▶ _How to complete this task_
Transcribe every record that appears below, exactly and in full.

▶ _Records_
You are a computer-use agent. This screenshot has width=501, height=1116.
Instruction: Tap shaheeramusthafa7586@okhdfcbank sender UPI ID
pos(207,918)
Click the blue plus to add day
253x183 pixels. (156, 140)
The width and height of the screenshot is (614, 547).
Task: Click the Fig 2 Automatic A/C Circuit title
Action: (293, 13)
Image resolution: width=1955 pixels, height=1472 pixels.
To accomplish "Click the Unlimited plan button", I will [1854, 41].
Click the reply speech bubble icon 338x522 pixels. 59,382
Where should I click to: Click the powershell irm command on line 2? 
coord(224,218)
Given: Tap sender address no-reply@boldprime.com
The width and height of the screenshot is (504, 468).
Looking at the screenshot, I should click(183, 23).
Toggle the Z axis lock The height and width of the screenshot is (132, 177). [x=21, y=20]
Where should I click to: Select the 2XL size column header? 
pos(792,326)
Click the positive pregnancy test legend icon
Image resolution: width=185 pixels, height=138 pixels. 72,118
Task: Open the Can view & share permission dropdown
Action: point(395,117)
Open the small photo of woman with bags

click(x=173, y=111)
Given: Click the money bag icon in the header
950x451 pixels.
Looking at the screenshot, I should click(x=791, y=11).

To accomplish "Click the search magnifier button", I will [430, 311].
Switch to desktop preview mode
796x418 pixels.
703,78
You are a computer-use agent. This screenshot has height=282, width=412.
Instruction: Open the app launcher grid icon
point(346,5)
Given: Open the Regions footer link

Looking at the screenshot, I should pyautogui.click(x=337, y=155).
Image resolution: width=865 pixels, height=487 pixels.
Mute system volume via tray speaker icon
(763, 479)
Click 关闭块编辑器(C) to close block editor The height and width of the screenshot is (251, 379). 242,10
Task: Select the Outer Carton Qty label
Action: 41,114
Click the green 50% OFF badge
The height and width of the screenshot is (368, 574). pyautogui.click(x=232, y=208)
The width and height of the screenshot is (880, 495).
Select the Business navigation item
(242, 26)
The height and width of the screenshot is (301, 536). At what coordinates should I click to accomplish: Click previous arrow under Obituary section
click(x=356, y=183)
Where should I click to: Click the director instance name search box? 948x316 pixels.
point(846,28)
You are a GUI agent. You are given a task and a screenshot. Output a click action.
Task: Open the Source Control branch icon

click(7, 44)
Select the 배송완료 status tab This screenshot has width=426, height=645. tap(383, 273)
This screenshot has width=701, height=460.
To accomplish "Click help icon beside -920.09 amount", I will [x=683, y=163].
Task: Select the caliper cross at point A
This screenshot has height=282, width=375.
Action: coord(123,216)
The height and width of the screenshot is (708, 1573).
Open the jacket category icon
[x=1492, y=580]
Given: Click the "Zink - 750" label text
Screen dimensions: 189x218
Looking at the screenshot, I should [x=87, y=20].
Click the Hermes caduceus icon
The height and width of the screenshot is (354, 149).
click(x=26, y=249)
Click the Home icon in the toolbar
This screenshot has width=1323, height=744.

▶ _Finished exercise_
You are a computer-use agent. This screenshot has width=501, height=1116.
Instruction: Tap shaheeramusthafa7586@okhdfcbank sender UPI ID
pos(207,918)
Click the blue plus to add day
253x183 pixels. (156, 140)
The width and height of the screenshot is (614, 547).
Task: Click the Fig 2 Automatic A/C Circuit title
Action: (293, 13)
Image resolution: width=1955 pixels, height=1472 pixels.
To accomplish "Click the Unlimited plan button", I will [1854, 41].
Click the reply speech bubble icon 338x522 pixels. 59,382
Where should I click to: Click the powershell irm command on line 2? 
coord(224,218)
Given: Tap sender address no-reply@boldprime.com
The width and height of the screenshot is (504, 468).
Looking at the screenshot, I should click(183, 23).
Toggle the Z axis lock The height and width of the screenshot is (132, 177). [x=21, y=20]
Where should I click to: Select the 2XL size column header? 
pos(792,326)
Click the positive pregnancy test legend icon
Image resolution: width=185 pixels, height=138 pixels. 72,118
Task: Open the Can view & share permission dropdown
Action: point(395,117)
Open the small photo of woman with bags

click(x=173, y=111)
Given: Click the money bag icon in the header
950x451 pixels.
Looking at the screenshot, I should click(x=791, y=11).

To accomplish "Click the search magnifier button", I will [430, 311].
Switch to desktop preview mode
796x418 pixels.
703,78
You are a computer-use agent. This screenshot has height=282, width=412.
Instruction: Open the app launcher grid icon
point(346,5)
Given: Open the Regions footer link

Looking at the screenshot, I should pyautogui.click(x=337, y=155).
Image resolution: width=865 pixels, height=487 pixels.
Mute system volume via tray speaker icon
(763, 479)
Click 关闭块编辑器(C) to close block editor The height and width of the screenshot is (251, 379). 242,10
Task: Select the Outer Carton Qty label
Action: 41,114
Click the green 50% OFF badge
The height and width of the screenshot is (368, 574). pyautogui.click(x=232, y=208)
The width and height of the screenshot is (880, 495).
Select the Business navigation item
(242, 26)
The height and width of the screenshot is (301, 536). At what coordinates should I click to accomplish: Click previous arrow under Obituary section
click(x=356, y=183)
Where should I click to: Click the director instance name search box? 948x316 pixels.
point(846,28)
You are a GUI agent. You are given a task and a screenshot. Output a click action.
Task: Open the Source Control branch icon

click(7, 44)
Select the 배송완료 status tab This screenshot has width=426, height=645. tap(383, 273)
This screenshot has width=701, height=460.
To accomplish "Click help icon beside -920.09 amount", I will [x=683, y=163].
Task: Select the caliper cross at point A
This screenshot has height=282, width=375.
Action: coord(123,216)
The height and width of the screenshot is (708, 1573).
Open the jacket category icon
[x=1492, y=580]
Given: Click the "Zink - 750" label text
Screen dimensions: 189x218
Looking at the screenshot, I should [x=87, y=20].
Click the Hermes caduceus icon
The height and width of the screenshot is (354, 149).
click(x=26, y=249)
Click the Home icon in the toolbar
This screenshot has width=1323, height=744.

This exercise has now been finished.